The Ridgewood Reservoir is gaining some dam support.
The head of the state Department of Environmental Conservation told lawmakers that the city Parks Department requested his agency reclassify the reservoir as a “low hazard” dam, which would obviate the need for a $6 million construction project to prevent flooding.
The reservoir has been listed as a major flood hazard with potential to do damage to its surroundings. In order to minimize the risk of flooding, the Parks Department planned to connect the reservoir’s three basins by creating three large breaches in the reservoir’s surrounding berms.
“If reclassified, the Class A [low flood threat] designation will allow Parks to maintain the reservoir as a dam, without necessitating breaching the structure and all the associated intrusions, such as access-road construction, tree removal and habitat disturbance,” DEC Commissioner Joseph Martens wrote in a Sept. 2 letter.

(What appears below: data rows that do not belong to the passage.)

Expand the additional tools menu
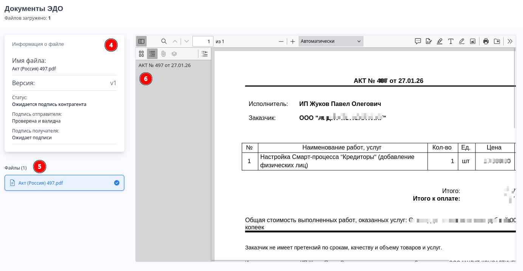This screenshot has width=523, height=271. click(x=510, y=41)
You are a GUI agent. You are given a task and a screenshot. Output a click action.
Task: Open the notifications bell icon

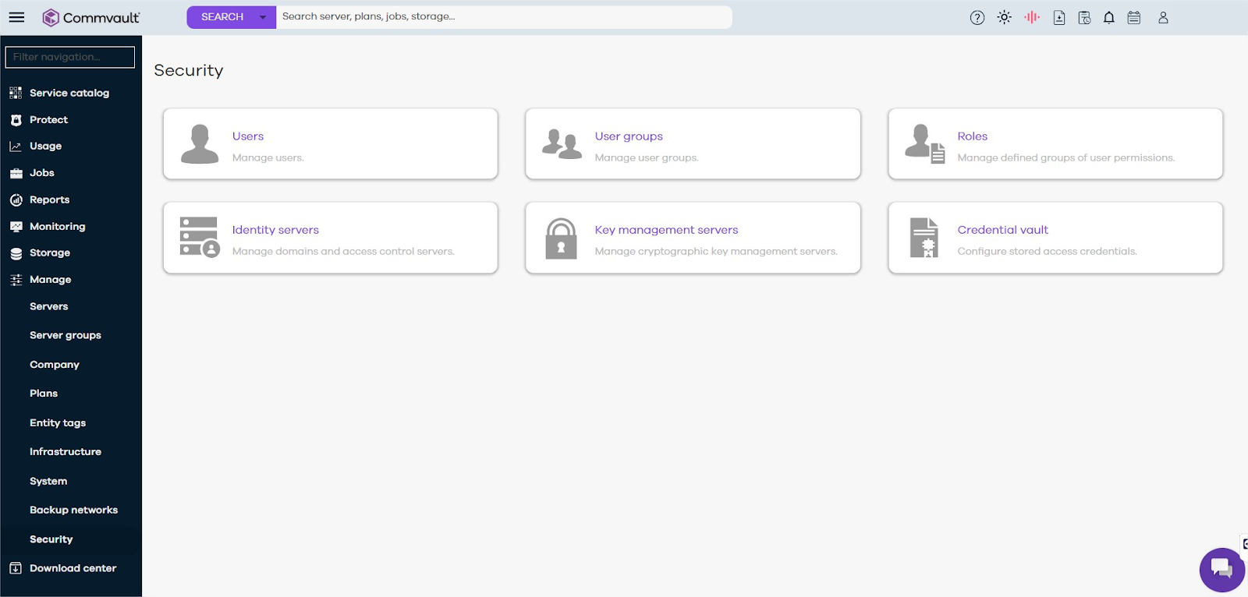point(1108,17)
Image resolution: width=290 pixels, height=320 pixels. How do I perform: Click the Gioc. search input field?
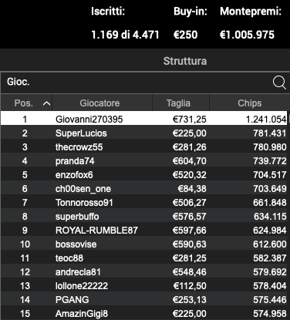[x=137, y=83]
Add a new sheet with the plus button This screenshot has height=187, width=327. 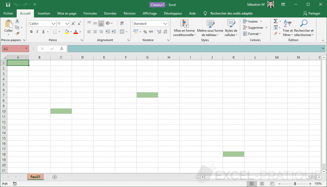click(55, 177)
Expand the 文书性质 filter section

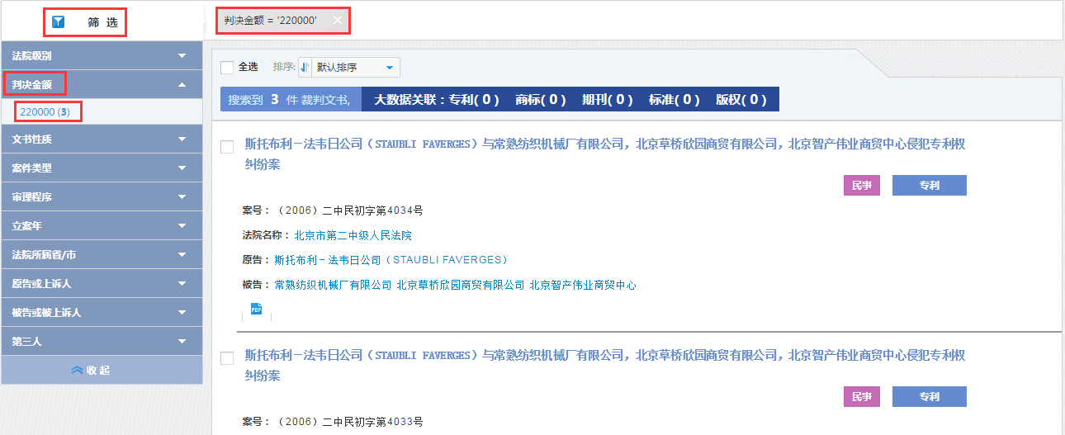pos(102,139)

Martens said his staff felt the downgrade “may be technically justified,” and that the Parks Department is “in the process of submitting additional information to justify this reclassification,” raising the possibility that the reservoir can be fully preserved.
“We share your view that the reservoir is a unique, historic site that over the years has reverted to nature and has become a haven for wildlife, as well as local residents seeking respite from urbanized surroundings,” Martens wrote.
The letter also said that the DEC is developing a schedule to map the wetlands in the three basins of the reservoir, starting early this fall.
This initial work will identify the exact boundaries of each of the wetlands and what conditions exist there.
Even though the letter is a step forward in the fight to save the reservoir, state Sen. Joe Addabbo remains skeptical.
“I will not rest until there is an A classification [low flood risk] letter from the Parks Department in my hand,” Addabbo said. “I am optimistic we will get what we want but just something more definitive.”